Ten years separate the two adjacent CDs in the EMI box of the complete recordings that cellist Mstislav Rostropovich made with them (which, incidentally, happen to include the recordings of his performances in the Soviet Union that he brought with him when he emigrated). CD5 includes the 1969 recording of the A minor double concerto by Johannes Brahms (Opus 102), with David Oistrakh on violin and George Szell conducting the Cleveland Orchestra; and CD6 offers the same concerto recorded in 1979 at the Concertgebouw in Amsterdam, with Bernard Haitink conducting the Concertgebouw Orchestra and Itzhak Perlman on violin. There is a tendency to look back on Szell as austere, bordering on the sterile, providing readings known more for clinical accuracy than for more subjective elements of expression. However, it is hard to imagine either Oistrakh or Rostropovich being "merely clinical." Consequently, this is an instance in which the two soloists take the lead; and Szell dutifully escorts the orchestra in the directions they set. This is in sharp contrast to the later recording, on which it seems as if Perlman is the one so concerned with "accuracy" that there is almost a lassitude to his reading; so all the energy that drives this composition forward resides in the chemistry between Haitink and Rostropovich. Fortunately, that chemistry is very effective; but its effectiveness casts a less than complimentary light on Perlman's skills as a soloist. I have to say, however, that, on the basis of the few "live" performances I have heard by Perlman, I have been struck by how few opportunities I have had to really appreciate those skills. To the contrary, there have been too many occasions when he sounded as if his mind was already on his next engagement, if not on catching the plane that would take him to that engagement.
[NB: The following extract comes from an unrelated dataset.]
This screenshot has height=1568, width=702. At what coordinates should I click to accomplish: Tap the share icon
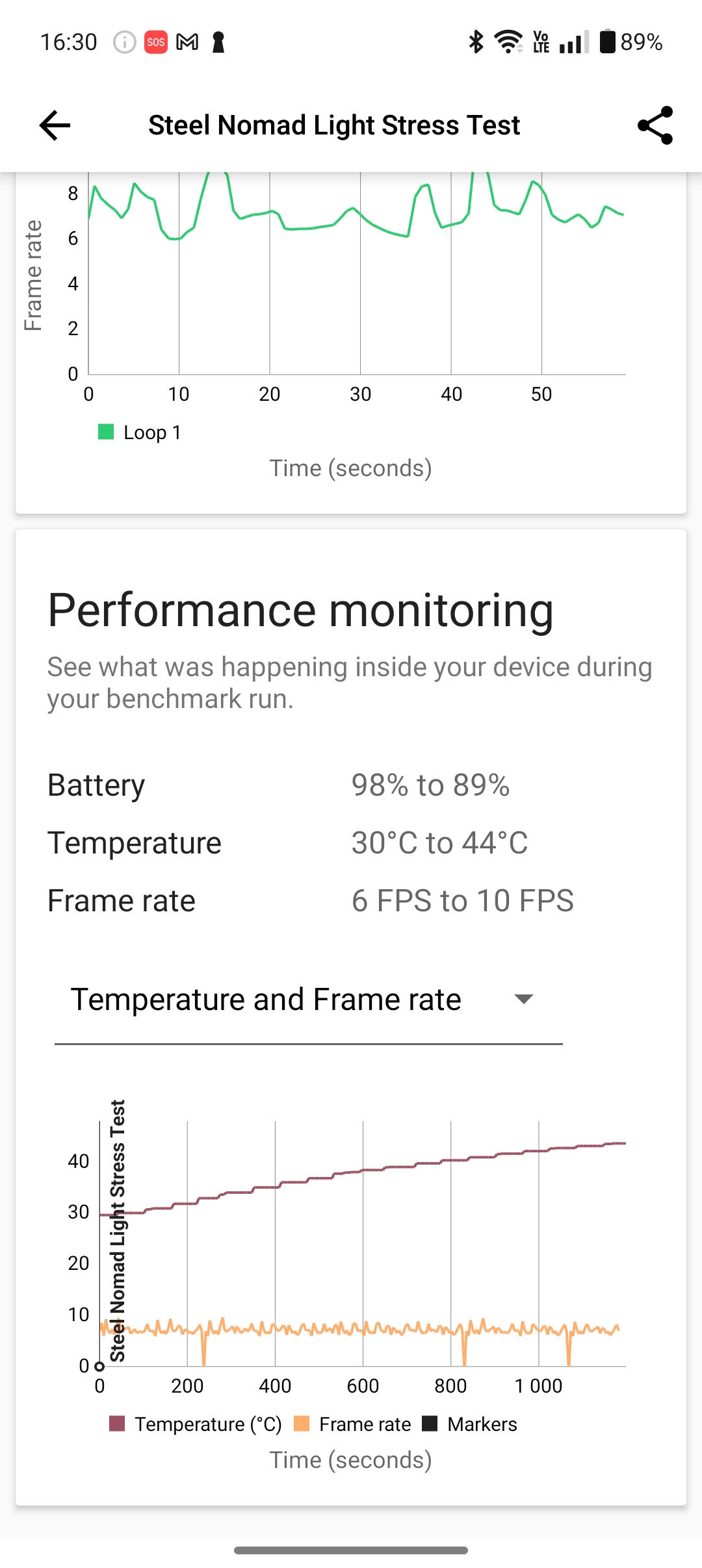coord(655,125)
Thus, what is missing from the 1979 recording is that sense of performance in the immediacy of the moment. (If I may shamelessly appropriate from Bhagavan Das, born Kermit Michael Riggs, I would call this the "be here now" approach to performance.) One reason why that sense may be more pronounced in the 1969 recording is that it is, in many respects, a "document of a conversation" taking place between Oistrakh and Rostropovich, where Szell and his orchestra are basically providing what Kenneth Burke would call the "scene" of that conversation. There is a similar sense of conversation in the recording made by Jascha Heifetz and Gregor Piatigorsky in 1960 with Alfred Wallenstein conducting the "pickup" RCA Victor Symphony Orchestra. In both cases the conversation is facilitated by the soloists sharing a broad cultural context in which Brahms' "text" enables them to talk about many things, while it may very well have been the case that Perlman and Rostropovich just did not have that much to say to each other.
While both Rostropovich recordings were probably made under "studio" conditions, they were just as probably both post hoc documents of concert performances. The 1969 recording was made in Cleveland's Severance Hall at a time when Rostropovich was still a Soviet citizen. It is hard to imagine the Soviet government to allow both him and Oistrakh to travel to the United States solely for the purpose of making a recording. The presence of these two Russians must have made for a major "event concert" in Cleveland, possibly one of those gala events aimed more at generous patrons than at music lovers. Similarly, by 1979 even well-endowed institutions like the Concertgebouw had to worry about fund-raising; so this later recording may well also be a document of an "all-star event." Nevertheless, given the circumstances of the concerts, we have some grounds for assuming that both recording sessions were approached in the spirit of recreating the actual concert experience that had preceded those sessions; and EMI has an excellent track record when it comes to capturing that kind of spirit. Thus, if my argument is based more on the circumstances of a concert performance rather than those of a recording, it is because I am willing to acknowledge a level of fidelity to those performances in EMI recording operations. That being the case, I would say that Rostropovich's memory has been better served by the earlier of these two recordings.